So, here’s a thought: information itself exhibits life – like us, it’s evolved to try not to die. We took up farming to improve our chances – to have to hand all that we need, all the time. Manipulating our surroundings to provide for ourselves, even at the degradation of the wider ecology, as if we were the most important. Is information farming us? Through our action, it can potentially realise AI machine minds, where it can control the environment and ensure its survival. It’s not really a question of whether we can create AI or not. Information is evolving and we are part of the process.
If that were true, then information would share our goals – the need to survive, regardless of anything else. When and if it’s survival no longer requires us…would we be kept as zoo animals, as a memory of machine infancy?

These are of course pretty wacky ideas. For instance, how can information evolve? Well, every energetic process needs energy – a resource to work on. Plants need sunlight, cars need fuel and economies need money. All these resources are quite finite – once they’re used, the process is over.
I believe that life itself is also a potential resource, and that it’s quite different to any other resource. Life is unending – by definition, it’s alive. The organism that experiences life changes and eventually dies. The situations the organism sees while alive – all of those come and go. But the life in us is constant, from the moment it enters until the moment it leaves.
I believe that information – which we are now told is matter and energy – positions itself to attract life. When life enters, inert organic compounds come to life – the information comes alive. The ensuing lifetime might be good or bad, but life will emerge at the other end. Life is the inexhaustible fuel that information needs to work on. Information can only evolve and change, gathered around that which can’t – life itself.
In Yoga terms – if this is true – then information is Shakti, and life is Shiva.

Shakti endlessly generates and regenerates. It’s clockwork: it is all the natural processes and all their outcomes. Shakti on its own will always build and rebuild, but it must follow processes. It can’t do anything original – it can’t do anything outside that framework. It’s unconscious.
Shiva is the opposite of Shakti. It wouldn’t follow processes because it’s conscious and absolutely original. It can’t be bound by anything physical – so it’s changeless, beyond space and time but therefore also unable to actually do anything. It’s the essence of originality, but it can’t express or experience that.

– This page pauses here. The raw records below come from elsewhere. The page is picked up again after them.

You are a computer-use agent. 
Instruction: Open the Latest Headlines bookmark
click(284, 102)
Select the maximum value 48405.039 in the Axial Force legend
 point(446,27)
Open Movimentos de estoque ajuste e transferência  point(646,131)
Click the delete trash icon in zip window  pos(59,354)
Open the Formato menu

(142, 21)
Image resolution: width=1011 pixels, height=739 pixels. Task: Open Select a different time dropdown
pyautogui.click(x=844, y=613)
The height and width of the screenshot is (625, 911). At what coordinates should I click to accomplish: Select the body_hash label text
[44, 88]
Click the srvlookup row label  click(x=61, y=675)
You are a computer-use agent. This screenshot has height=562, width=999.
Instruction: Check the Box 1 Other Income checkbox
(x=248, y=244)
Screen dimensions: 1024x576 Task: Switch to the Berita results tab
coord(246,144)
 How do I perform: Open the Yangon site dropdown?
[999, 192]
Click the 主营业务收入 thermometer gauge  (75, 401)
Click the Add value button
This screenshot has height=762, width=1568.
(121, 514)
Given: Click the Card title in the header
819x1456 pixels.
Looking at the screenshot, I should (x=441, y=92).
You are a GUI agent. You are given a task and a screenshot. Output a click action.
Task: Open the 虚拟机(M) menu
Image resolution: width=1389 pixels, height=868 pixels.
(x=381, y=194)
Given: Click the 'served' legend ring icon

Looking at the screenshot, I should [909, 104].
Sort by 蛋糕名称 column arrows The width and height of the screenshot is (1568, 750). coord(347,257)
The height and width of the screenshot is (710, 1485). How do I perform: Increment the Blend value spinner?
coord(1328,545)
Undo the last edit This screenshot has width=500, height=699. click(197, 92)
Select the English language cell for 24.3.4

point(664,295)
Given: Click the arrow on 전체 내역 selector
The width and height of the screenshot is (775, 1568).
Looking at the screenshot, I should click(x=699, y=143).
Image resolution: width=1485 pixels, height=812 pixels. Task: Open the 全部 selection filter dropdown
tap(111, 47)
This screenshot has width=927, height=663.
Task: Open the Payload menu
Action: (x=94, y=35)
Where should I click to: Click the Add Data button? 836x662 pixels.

When Shiva and Shakti are present together – when matter spirals itself around life – then something very special happens. Inert compounds literally come alive, and make original decisions about their own future outside of the framework set by natural processes. Life must live and information must change. Together of course anything is possible.
The problem for people is that the capacity for originality becomes confused. We are aware that we can direct our own future, but we try to predict outcomes and act to preserve our own interests. Originality is lost, because we believe we have to follow set methods.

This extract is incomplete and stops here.